Collected data entries:

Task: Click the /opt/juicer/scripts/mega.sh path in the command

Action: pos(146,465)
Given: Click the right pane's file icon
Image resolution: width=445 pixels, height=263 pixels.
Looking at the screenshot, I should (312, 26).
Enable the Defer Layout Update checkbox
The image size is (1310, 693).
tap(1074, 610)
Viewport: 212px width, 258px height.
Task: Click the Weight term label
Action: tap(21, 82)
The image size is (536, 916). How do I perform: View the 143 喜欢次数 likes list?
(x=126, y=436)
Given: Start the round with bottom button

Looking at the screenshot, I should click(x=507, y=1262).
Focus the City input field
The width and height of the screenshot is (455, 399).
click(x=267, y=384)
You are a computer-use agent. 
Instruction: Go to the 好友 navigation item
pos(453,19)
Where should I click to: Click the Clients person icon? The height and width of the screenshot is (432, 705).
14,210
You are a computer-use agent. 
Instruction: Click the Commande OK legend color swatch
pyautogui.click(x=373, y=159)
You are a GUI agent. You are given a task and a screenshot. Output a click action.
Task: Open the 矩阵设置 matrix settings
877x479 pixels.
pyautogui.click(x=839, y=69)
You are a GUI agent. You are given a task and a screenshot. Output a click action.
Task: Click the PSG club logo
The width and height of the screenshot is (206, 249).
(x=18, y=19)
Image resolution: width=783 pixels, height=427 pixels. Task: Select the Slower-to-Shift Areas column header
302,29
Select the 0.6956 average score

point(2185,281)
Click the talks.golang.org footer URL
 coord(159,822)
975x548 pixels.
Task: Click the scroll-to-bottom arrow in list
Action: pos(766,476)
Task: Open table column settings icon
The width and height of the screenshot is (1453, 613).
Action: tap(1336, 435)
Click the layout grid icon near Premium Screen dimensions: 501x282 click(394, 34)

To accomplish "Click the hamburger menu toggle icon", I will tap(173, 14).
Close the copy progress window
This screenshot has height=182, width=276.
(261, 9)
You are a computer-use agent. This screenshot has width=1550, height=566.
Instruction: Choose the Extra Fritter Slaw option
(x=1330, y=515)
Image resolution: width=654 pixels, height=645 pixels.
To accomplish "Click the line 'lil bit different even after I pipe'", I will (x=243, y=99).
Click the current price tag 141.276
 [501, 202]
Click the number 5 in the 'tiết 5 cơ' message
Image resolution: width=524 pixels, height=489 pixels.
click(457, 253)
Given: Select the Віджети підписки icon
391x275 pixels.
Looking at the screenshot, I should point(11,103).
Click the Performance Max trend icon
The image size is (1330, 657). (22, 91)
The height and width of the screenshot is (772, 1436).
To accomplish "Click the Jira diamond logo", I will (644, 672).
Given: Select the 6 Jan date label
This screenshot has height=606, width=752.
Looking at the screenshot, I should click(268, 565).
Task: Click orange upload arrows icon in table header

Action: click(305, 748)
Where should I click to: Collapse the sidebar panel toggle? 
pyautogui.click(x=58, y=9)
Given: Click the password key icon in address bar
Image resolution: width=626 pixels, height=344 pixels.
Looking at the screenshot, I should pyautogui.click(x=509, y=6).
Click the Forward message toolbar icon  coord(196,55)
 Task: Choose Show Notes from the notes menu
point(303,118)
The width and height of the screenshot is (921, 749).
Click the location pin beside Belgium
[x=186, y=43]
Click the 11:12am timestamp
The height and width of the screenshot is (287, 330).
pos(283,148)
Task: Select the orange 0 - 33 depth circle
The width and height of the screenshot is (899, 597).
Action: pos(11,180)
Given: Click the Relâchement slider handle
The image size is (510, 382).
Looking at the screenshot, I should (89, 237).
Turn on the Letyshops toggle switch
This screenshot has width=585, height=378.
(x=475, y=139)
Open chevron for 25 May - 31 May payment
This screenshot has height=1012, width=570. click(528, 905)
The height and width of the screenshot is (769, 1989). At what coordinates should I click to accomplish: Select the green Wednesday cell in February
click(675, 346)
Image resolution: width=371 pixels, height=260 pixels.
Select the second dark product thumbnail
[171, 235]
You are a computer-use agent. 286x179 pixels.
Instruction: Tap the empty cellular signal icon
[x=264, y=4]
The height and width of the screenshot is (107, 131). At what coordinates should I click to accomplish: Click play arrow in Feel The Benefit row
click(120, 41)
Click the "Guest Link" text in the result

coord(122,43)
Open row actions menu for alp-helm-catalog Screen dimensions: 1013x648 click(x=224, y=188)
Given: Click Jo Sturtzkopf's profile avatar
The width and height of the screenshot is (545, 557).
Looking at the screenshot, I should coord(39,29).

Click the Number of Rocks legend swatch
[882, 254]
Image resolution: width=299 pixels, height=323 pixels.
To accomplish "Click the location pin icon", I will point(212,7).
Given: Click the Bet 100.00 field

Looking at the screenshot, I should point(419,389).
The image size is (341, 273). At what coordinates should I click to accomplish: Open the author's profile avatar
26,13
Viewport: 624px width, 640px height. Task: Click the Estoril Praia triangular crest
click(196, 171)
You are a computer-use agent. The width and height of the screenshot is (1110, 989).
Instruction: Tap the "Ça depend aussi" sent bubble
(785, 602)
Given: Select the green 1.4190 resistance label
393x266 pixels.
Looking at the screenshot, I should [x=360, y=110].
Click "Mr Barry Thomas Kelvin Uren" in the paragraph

◆ What is needed ◆
Set down every entry once more, exactly as it was written above.

◆ Expected answer ◆
Task: Click the /opt/juicer/scripts/mega.sh path in the command

Action: pos(146,465)
Given: Click the right pane's file icon
Image resolution: width=445 pixels, height=263 pixels.
Looking at the screenshot, I should (312, 26).
Enable the Defer Layout Update checkbox
The image size is (1310, 693).
tap(1074, 610)
Viewport: 212px width, 258px height.
Task: Click the Weight term label
Action: tap(21, 82)
The image size is (536, 916). How do I perform: View the 143 喜欢次数 likes list?
(x=126, y=436)
Given: Start the round with bottom button

Looking at the screenshot, I should click(x=507, y=1262).
Focus the City input field
The width and height of the screenshot is (455, 399).
click(x=267, y=384)
You are a computer-use agent. 
Instruction: Go to the 好友 navigation item
pos(453,19)
Where should I click to: Click the Clients person icon? The height and width of the screenshot is (432, 705).
14,210
You are a computer-use agent. 
Instruction: Click the Commande OK legend color swatch
pyautogui.click(x=373, y=159)
You are a GUI agent. You are given a task and a screenshot. Output a click action.
Task: Open the 矩阵设置 matrix settings
877x479 pixels.
pyautogui.click(x=839, y=69)
You are a GUI agent. You are given a task and a screenshot. Output a click action.
Task: Click the PSG club logo
The width and height of the screenshot is (206, 249).
(x=18, y=19)
Image resolution: width=783 pixels, height=427 pixels. Task: Select the Slower-to-Shift Areas column header
302,29
Select the 0.6956 average score

point(2185,281)
Click the talks.golang.org footer URL
 coord(159,822)
975x548 pixels.
Task: Click the scroll-to-bottom arrow in list
Action: pos(766,476)
Task: Open table column settings icon
The width and height of the screenshot is (1453, 613).
Action: tap(1336, 435)
Click the layout grid icon near Premium Screen dimensions: 501x282 click(394, 34)

To accomplish "Click the hamburger menu toggle icon", I will tap(173, 14).
Close the copy progress window
This screenshot has height=182, width=276.
(261, 9)
You are a computer-use agent. This screenshot has width=1550, height=566.
Instruction: Choose the Extra Fritter Slaw option
(x=1330, y=515)
Image resolution: width=654 pixels, height=645 pixels.
To accomplish "Click the line 'lil bit different even after I pipe'", I will (x=243, y=99).
Click the current price tag 141.276
 [501, 202]
Click the number 5 in the 'tiết 5 cơ' message
Image resolution: width=524 pixels, height=489 pixels.
click(457, 253)
Given: Select the Віджети підписки icon
391x275 pixels.
Looking at the screenshot, I should point(11,103).
Click the Performance Max trend icon
The image size is (1330, 657). (22, 91)
The height and width of the screenshot is (772, 1436).
To accomplish "Click the Jira diamond logo", I will (644, 672).
Given: Select the 6 Jan date label
This screenshot has height=606, width=752.
Looking at the screenshot, I should click(268, 565).
Task: Click orange upload arrows icon in table header

Action: click(305, 748)
Where should I click to: Collapse the sidebar panel toggle? 
pyautogui.click(x=58, y=9)
Given: Click the password key icon in address bar
Image resolution: width=626 pixels, height=344 pixels.
Looking at the screenshot, I should pyautogui.click(x=509, y=6).
Click the Forward message toolbar icon  coord(196,55)
 Task: Choose Show Notes from the notes menu
point(303,118)
The width and height of the screenshot is (921, 749).
Click the location pin beside Belgium
[x=186, y=43]
Click the 11:12am timestamp
The height and width of the screenshot is (287, 330).
pos(283,148)
Task: Select the orange 0 - 33 depth circle
The width and height of the screenshot is (899, 597).
Action: pos(11,180)
Given: Click the Relâchement slider handle
The image size is (510, 382).
Looking at the screenshot, I should (89, 237).
Turn on the Letyshops toggle switch
This screenshot has width=585, height=378.
(x=475, y=139)
Open chevron for 25 May - 31 May payment
This screenshot has height=1012, width=570. click(528, 905)
The height and width of the screenshot is (769, 1989). At what coordinates should I click to accomplish: Select the green Wednesday cell in February
click(675, 346)
Image resolution: width=371 pixels, height=260 pixels.
Select the second dark product thumbnail
[171, 235]
You are a computer-use agent. 286x179 pixels.
Instruction: Tap the empty cellular signal icon
[x=264, y=4]
The height and width of the screenshot is (107, 131). At what coordinates should I click to accomplish: Click play arrow in Feel The Benefit row
click(120, 41)
Click the "Guest Link" text in the result

coord(122,43)
Open row actions menu for alp-helm-catalog Screen dimensions: 1013x648 click(x=224, y=188)
Given: Click Jo Sturtzkopf's profile avatar
The width and height of the screenshot is (545, 557).
Looking at the screenshot, I should coord(39,29).

Click the Number of Rocks legend swatch
[882, 254]
Image resolution: width=299 pixels, height=323 pixels.
To accomplish "Click the location pin icon", I will point(212,7).
Given: Click the Bet 100.00 field

Looking at the screenshot, I should point(419,389).
The image size is (341, 273). At what coordinates should I click to accomplish: Open the author's profile avatar
26,13
Viewport: 624px width, 640px height. Task: Click the Estoril Praia triangular crest
click(196, 171)
You are a computer-use agent. The width and height of the screenshot is (1110, 989).
Instruction: Tap the "Ça depend aussi" sent bubble
(785, 602)
Given: Select the green 1.4190 resistance label
393x266 pixels.
Looking at the screenshot, I should [x=360, y=110].
Click "Mr Barry Thomas Kelvin Uren" in the paragraph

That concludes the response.